An immutable server infrastructure provides a level of control and testability to maintain a healthy and stable environment for all components that never deviate from a source definition. The key guideline behind an immutable infrastructure is that you never modify a running server. If a change is required, you instead completely replace the server with a new instance that contains the update or change. The new server instance is created with an origin image that is built upon, or a restored image from a previously defined server state. You can version control and tag your images for easy rollback and distribution. The image contains all the application code, runtime dependencies and configuration–in essence, the state needed for the software to run as expected.
The immutable infrastructure approach to server management is a response to more traditional methods that rely on configuration management tools or one-off changes to maintain, update, and patch running server instances. With time, this method alone can lead to the slow drift of a server’s state from its original definition which can become difficult and time consuming to manage and debug (creating what is known as a snowflake server). Configuration synchronization can keep servers up to date, but any element that is not controlled by the configuration management tool can potentially introduce a point of drift. An immutable server, as a concept, naturally developed as result of the Phoenix Server pattern. This pattern asserts that servers should be destroyed frequently and then rebuilt with a base image. The concept of immutability goes one step further and restricts a production server from ever being adjusted.

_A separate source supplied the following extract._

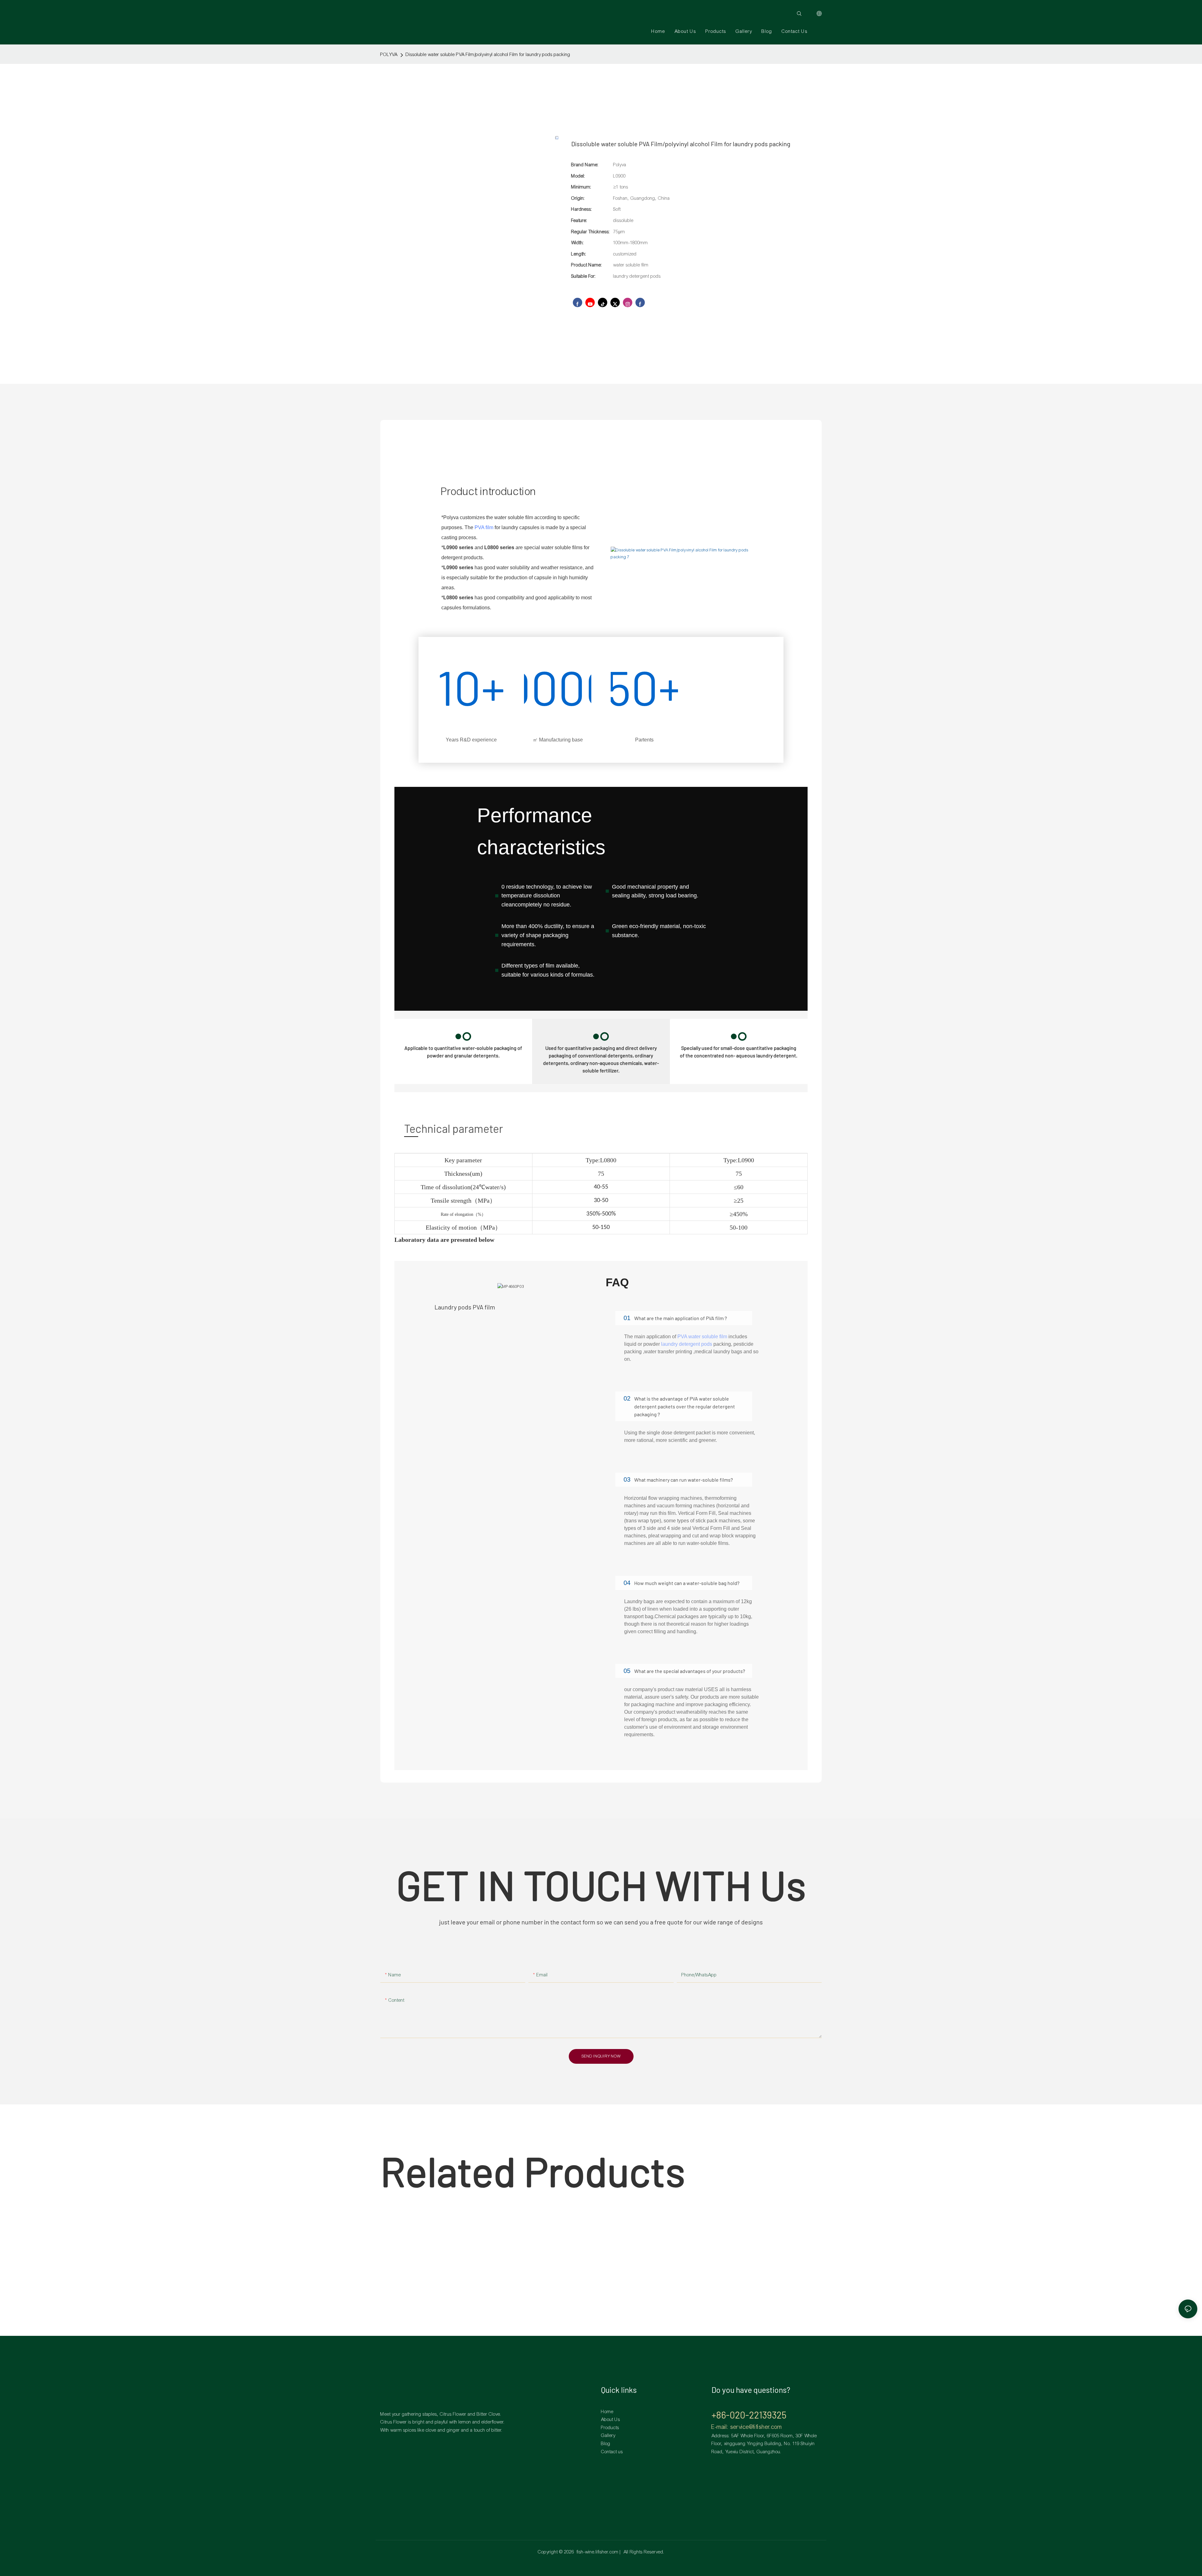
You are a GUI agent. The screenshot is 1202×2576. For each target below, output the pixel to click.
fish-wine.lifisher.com (598, 2552)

The foundation of a successful immutable infrastructure is the server image. Below is a high-level outline of the steps involved in creating a source of truth production image that can be reliably deployed across many servers:
Create an origin image to boot a server instance on a Linode. This will include baseline components like the running Linux distribution and installed packages.
Create a new server image from the configured server instance.

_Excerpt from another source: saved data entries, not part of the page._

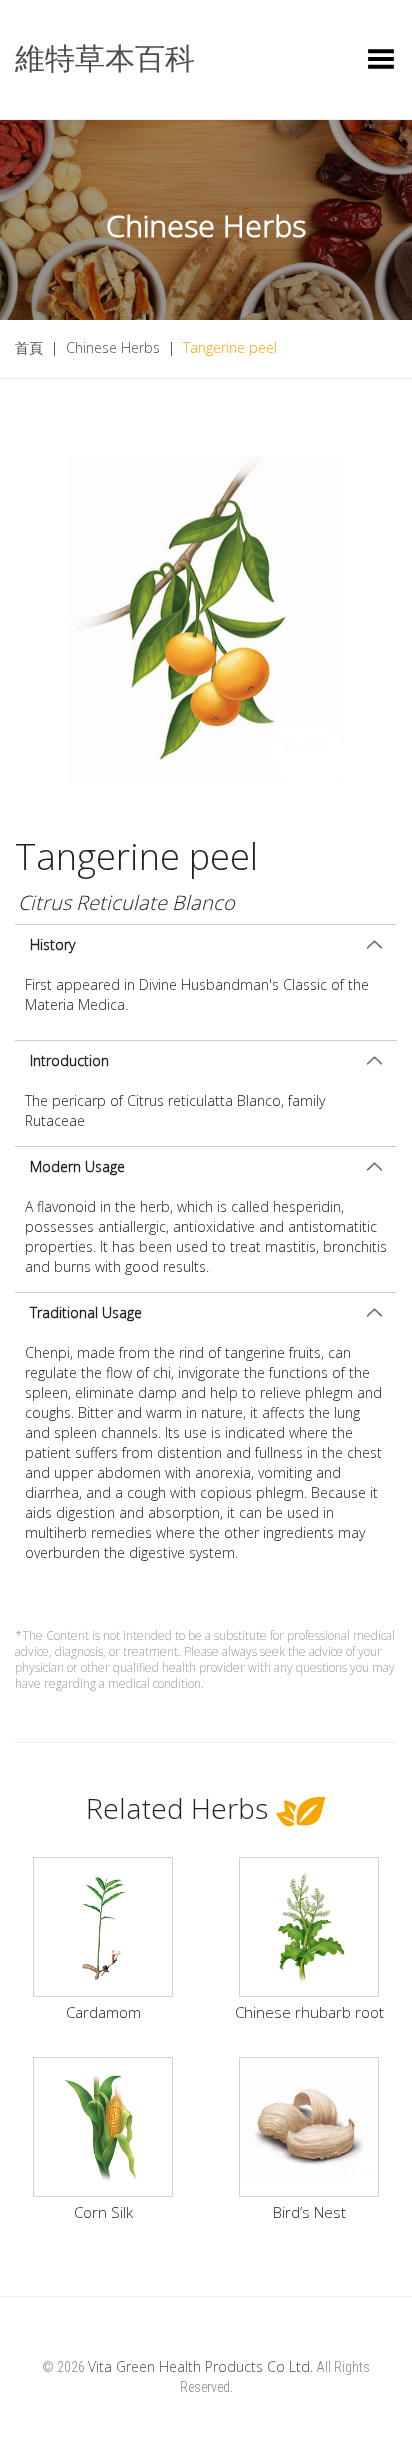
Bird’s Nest (309, 2212)
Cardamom (103, 2012)
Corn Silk (103, 2212)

Create a new test server instance with the new server image that includes all application code, configuration and dependencies.
Run predefined automated tests to test the new server image.
If the tests pass, deploy the new image to production.
Destroy the previous production server and archive the destroyed server image.
Docker Containers were designed to be immutable. Docker comes with many utilities built in to help manage container images. If you change a container’s image definition, then you have created a new image. A
docker commit will create a new image while still leaving the original image unchanged. A
docker tag command lets you easily tag your Docker image commit. Other useful metadata can be added to Docker images to help identify image inheritance.
Another benefit to using Docker containers to implement your immutable infrastructure, is that it helps manage data persistence or stateful components, like an application’s database. Stateful components cannot simply be destroyed and redeployed using a server image. With a Docker container, you can take advantage of their volumes feature. The Docker volume will exist outside the lifecycle of a given container, allowing you to destroy a container at will and spin up a new one with the persisted data.
There are many benefits to implementing an immutable infrastructure into your CI/CD pipeline, however there are also some initial drawbacks that are important to understand. Your adoption of this pattern can depend on your current infrastructure, if one already exists, your team’s expertise and your own desire to learn and implement new tooling. This information will help you determine if this is a model that makes sense for your project or organization.
- Rollbacks are simpler since old server images are version controlled.
- Changes to the server must be defined and automated providing more granular control over all server instances.
- You can ensure consistent development and test environments across your organization.
- It’s easier to implement and test microservices for a large-scale application.
- Prevents snowflake servers.
- Portability, especially when using Docker containers.
- Higher initial overhead to learn new tooling and implement the infrastructure.
- Small quick fixes require a full redeploy.
- Possible increase in resource usage and cost depending on how often servers are destroyed and redeployed in a given time period.
Immutable infrastructure is an idea that was popularized by Chad Fowler in 2013 when he pronounced, “Trash your servers and burn your code”. Since then, many tools have been developed to make the Phoenix Pattern with an Immutable Infrastructure easier to implement.
Here are some popular tools:
- Linode Images allow you to take snapshots of your disks or upload your own custom image files. You can then deploy them to any Linode under your account.
- Packer helps you create multiple machine images from a single source configuration.
- Terraform is used to manage change within your deployment stack and maintain Infrastructure as Code.
- Docker can be used to create and manage images and isolate application services.
- Docker Swarm helps you scale up the power of Docker by creating a cluster of Docker hosts.
- SaltStack is a configuration management platform designed to control a number of minion servers from a single master server.
- Linode Block Storage can easily store and persist date across Linodes.
- Jenkins is an open-source automation server that allows you to build pipelines for build, testing, and deployment automation.